As the national elections approached both parties avoided the direct issue, and sought by compromise and concession to secure the support of the non-American groups. While the country waited for leadership, the leaders hesitated in the midst of conflicting currents of public sentiment, and endeavoured to win popularity through an irresolute policy of opportunism. To Virginians, who thought politically in terms of a party, the great question was resolved into a personal problem. Where the President led they would follow.
From the beginning there had been many Americans who looked beneath the shifting surface of events, and beheld in this war a challenge to the principles which are the foundation-stones of Western civilization. They realized that this was a war not of men, not of materials, but of ideals—of ideals which are deeper than nationality since they are the common heritage of the human race. They saw that the ideals assailed were the basis of American institutions, and that if they should be overthrown the American Republic could not endure. As in the seventeenth and eighteenth centuries the problems of European civilization were fought out in the forests of America, so to-day, they felt, the future of America would be decided on the battlefields of Europe. The cause was the cause of humanity, therefore it was America's war.

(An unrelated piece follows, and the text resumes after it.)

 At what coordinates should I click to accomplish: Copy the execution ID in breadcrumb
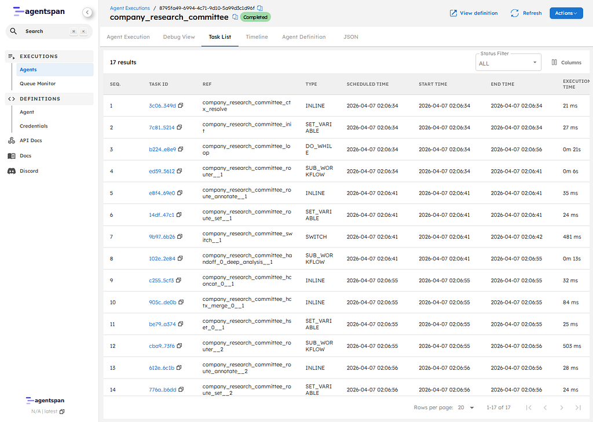pos(260,8)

And now as the elections drew nearer, these clearer thinkers stood apart and watched the grotesque political spectacle, with its unctuous promises of "peace and prosperity," in the midst of world tragedy. Though the struggle would be close, it was already evident that the sentiment of the country was drifting, not so much toward the policies of the administration, as away from the invectives of the opposite party. Since neither party stood for principle, nor had the courage to declare fearlessly for the maintenance of American rights, there was a measure of comfort in the reflection that, though the purposes of the Government were not wholly approved, they were at least partly known.
By the early autumn the campaign had passed through a fog of generalization and settled into a sham battle of personal and sectional issues, while in Europe the skies grew darker, and the events of the coming year gathered like vultures before the approaching storm.
And always, while America waited and watched, the forces that mould the destinies of men and of nations, were moving, profound, obscure, and impenetrable, beneath the surface of life.
Caroline's lamp flickered and went out, while her thoughts rushed back to the shelter of the house. The room was in darkness, but beyond the shutters, where the wind swept in gusts, the clouds had scattered, and a few stars were shining.
CHAPTER III
Briarlay
IN the train Caroline sat straight and still, with her eyes on the landscape, which unrolled out of the golden web of the distance. Now and then, when her gaze shifted, she could see the pale oval of her face glimmering unsteadily in the window-pane, like a light that is going out slowly. Even in the glass, where her eyes were mere pools of darkness, her mouth looked sad and stern, as if it had closed over some tragic and for ever unutterable secret. It was only when one saw her eyes—those eyes which under the arch of her brows and hair made one think of bluebirds flying—it was only when their colour and radiance lighted her features, that her face melted to tenderness.
While she sat there she thought of a hundred things, yet never once did she think of herself or her own interests as the centre around which her imagination revolved. If life had repressed and denied her, it had trained her mental processes into lucid and orderly habits. Unlike most women, she had learned to think impersonally, and to think in relations. Her spirit might beat its wings against the bars of the cage, but she knew that it would never again rise, with a dart of ecstasy, to test its freedom and its flight in the sky. She had had her day of joy. It was short, and it had left only sadness, yet because she had once had it, even for so brief a time, she might be disillusioned, but she could not feel wholly defrauded. Through that dead emotion she had reached, for an instant, the heart of life; she had throbbed with its rapture; she had felt, known, and suffered. And in confronting the illusions of life, she had found the realities. Because she had learned that thought, not emotion, is the only permanent basis of happiness, she had been able to found her house on a rock. It was worth a good deal of pain to discover that neither desire nor disappointment is among the eternal verities of experience.
To-day, as on many other days since she had passed through her training in the hospital, she was leaving home, after a vacation in which she had thought of herself scarcely a minute, for the kind of service in which she would not have time to think of herself at all. Work had been the solution of her problem, the immediate restorative; and she knew that it had helped her through the anguish, and—worse than anguish—through the bleakness of her tragedy, as nothing else could have done. "I will not sit down and think of myself," she had said over and over in those first bitter days, and in the years since then, while she was passionately rebuilding her universe, she had kept true to her resolve. She had been active always; she had never brooded among the romantic ruins of the past. If her inner life had grown indifferent, cold, and a little hard, her external sympathies had remained warm, clear, and glowing. The comfort she had denied herself, she had given abundantly to others; the strength she had not wasted in brooding, she had spent freely in a passion of service and pity. In her face there was the beauty and sweetness of a fervent, though disciplined, spirit.